Wynn, who has donated millions to the Republican Party, was accused of sexual misconduct by several people who have worked at his Las Vegas casinos, according to a report in The Wall Street Journal in late January. The article detailed a pattern of behavior that spans decades and included accusations by employees that they were coerced by him to perform sex acts.
"It is with a collective heavy heart that the board of directors of Wynn Resorts today accepted the resignation of our founder, CEO and friend Steve Wynn," Boone Wayson, non-executive director of the board of directors, said in a statement.
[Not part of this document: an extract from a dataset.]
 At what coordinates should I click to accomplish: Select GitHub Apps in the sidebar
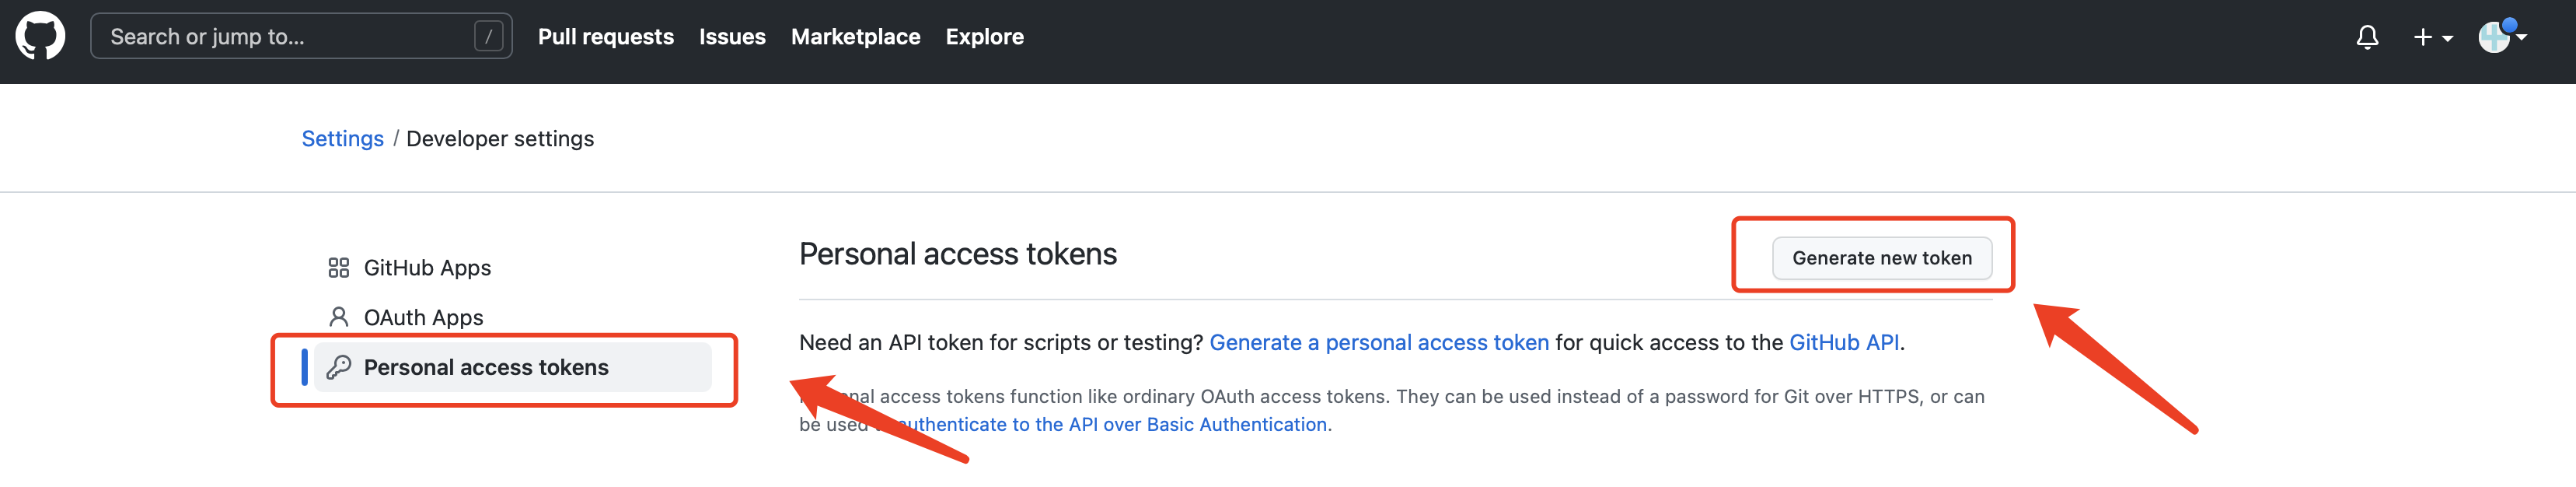[427, 268]
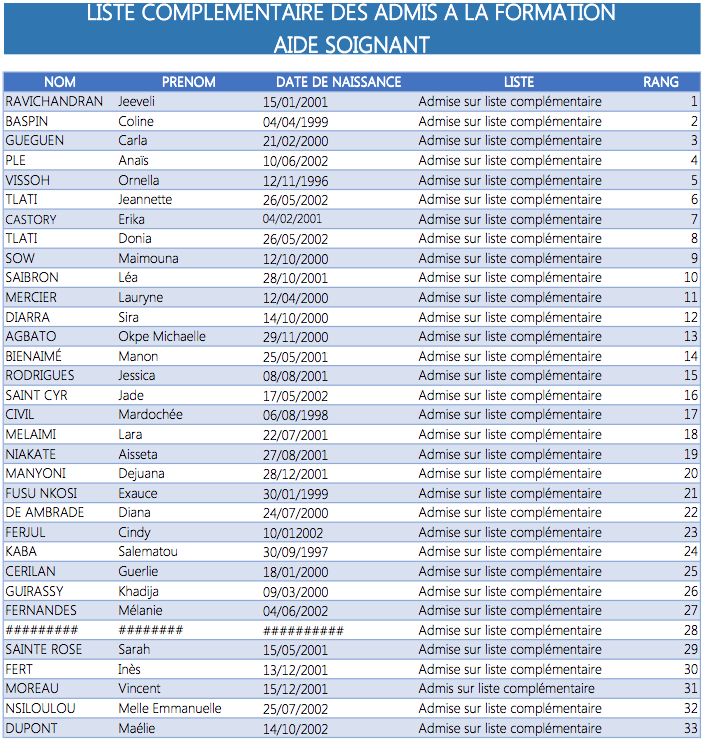Click the PRENOM column header

[188, 82]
Wynn has denied the allegations in the Journal report but he said in the statement from the board:
"In the last couple of weeks, I have found myself the focus of an avalanche of negative publicity. As I have reflected upon the environment this has created — one in which a rush to judgment takes precedence over everything else, including the facts — I have reached the conclusion I cannot continue to be effective in my current roles. Therefore, effective immediately, I have decided to step down as CEO and Chairman of the Board of Wynn Resorts, a company I founded and that I love."
Wynn had already stepped down as finance chair of the Republican National Committee.
Wynn Resorts said details of Wynn's separation agreement will be disclosed when they are finalized.
The president of Wynn Resorts, Matt Maddox, was appointed as the CEO, the board said. Wynn said in the statement that he endorses the decision and that "with Matt, Wynn Resorts is in good hands."